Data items

* Begin *

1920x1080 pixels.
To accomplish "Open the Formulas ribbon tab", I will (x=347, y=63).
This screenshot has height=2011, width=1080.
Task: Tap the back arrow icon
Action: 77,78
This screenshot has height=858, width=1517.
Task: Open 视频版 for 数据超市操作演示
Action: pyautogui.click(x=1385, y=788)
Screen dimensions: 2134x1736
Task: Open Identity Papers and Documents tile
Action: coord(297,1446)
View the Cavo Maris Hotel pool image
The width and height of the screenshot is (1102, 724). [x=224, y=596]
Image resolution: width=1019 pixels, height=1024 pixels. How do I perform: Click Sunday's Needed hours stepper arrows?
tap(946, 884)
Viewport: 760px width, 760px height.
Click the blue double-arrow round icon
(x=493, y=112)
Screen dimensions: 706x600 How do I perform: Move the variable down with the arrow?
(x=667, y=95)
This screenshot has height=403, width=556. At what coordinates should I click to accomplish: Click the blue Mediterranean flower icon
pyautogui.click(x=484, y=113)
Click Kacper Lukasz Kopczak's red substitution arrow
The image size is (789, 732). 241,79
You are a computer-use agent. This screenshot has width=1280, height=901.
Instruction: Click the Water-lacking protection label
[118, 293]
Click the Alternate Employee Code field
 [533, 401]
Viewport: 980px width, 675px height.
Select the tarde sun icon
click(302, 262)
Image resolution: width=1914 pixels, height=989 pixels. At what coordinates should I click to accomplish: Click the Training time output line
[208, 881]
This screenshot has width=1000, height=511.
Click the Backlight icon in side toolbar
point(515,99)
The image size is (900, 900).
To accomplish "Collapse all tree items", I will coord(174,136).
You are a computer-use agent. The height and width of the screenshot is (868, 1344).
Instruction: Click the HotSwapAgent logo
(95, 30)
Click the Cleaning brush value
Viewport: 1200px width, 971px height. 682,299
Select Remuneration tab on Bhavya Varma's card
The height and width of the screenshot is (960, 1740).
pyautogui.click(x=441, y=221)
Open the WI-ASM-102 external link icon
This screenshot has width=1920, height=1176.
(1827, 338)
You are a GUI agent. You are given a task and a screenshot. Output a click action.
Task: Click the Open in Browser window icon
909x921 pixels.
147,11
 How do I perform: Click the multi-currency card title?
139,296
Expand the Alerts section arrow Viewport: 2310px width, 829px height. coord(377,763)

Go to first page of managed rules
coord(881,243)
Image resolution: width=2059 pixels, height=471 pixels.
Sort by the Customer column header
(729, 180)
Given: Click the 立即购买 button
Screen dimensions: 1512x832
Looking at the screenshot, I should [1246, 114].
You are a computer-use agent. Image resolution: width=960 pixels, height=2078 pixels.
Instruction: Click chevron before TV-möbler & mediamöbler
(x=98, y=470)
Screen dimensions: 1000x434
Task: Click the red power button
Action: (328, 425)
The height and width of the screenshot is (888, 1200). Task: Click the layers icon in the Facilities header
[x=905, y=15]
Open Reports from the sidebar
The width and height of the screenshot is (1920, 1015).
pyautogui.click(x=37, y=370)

* End *

### Set task
Repeat the lines from the listing word for word, from the line with "You are a computer-use agent. This" up to and including the line with "point(515,99)".

### Correct output
You are a computer-use agent. This screenshot has width=1280, height=901.
Instruction: Click the Water-lacking protection label
[118, 293]
Click the Alternate Employee Code field
 [533, 401]
Viewport: 980px width, 675px height.
Select the tarde sun icon
click(302, 262)
Image resolution: width=1914 pixels, height=989 pixels. At what coordinates should I click to accomplish: Click the Training time output line
[208, 881]
This screenshot has width=1000, height=511.
Click the Backlight icon in side toolbar
point(515,99)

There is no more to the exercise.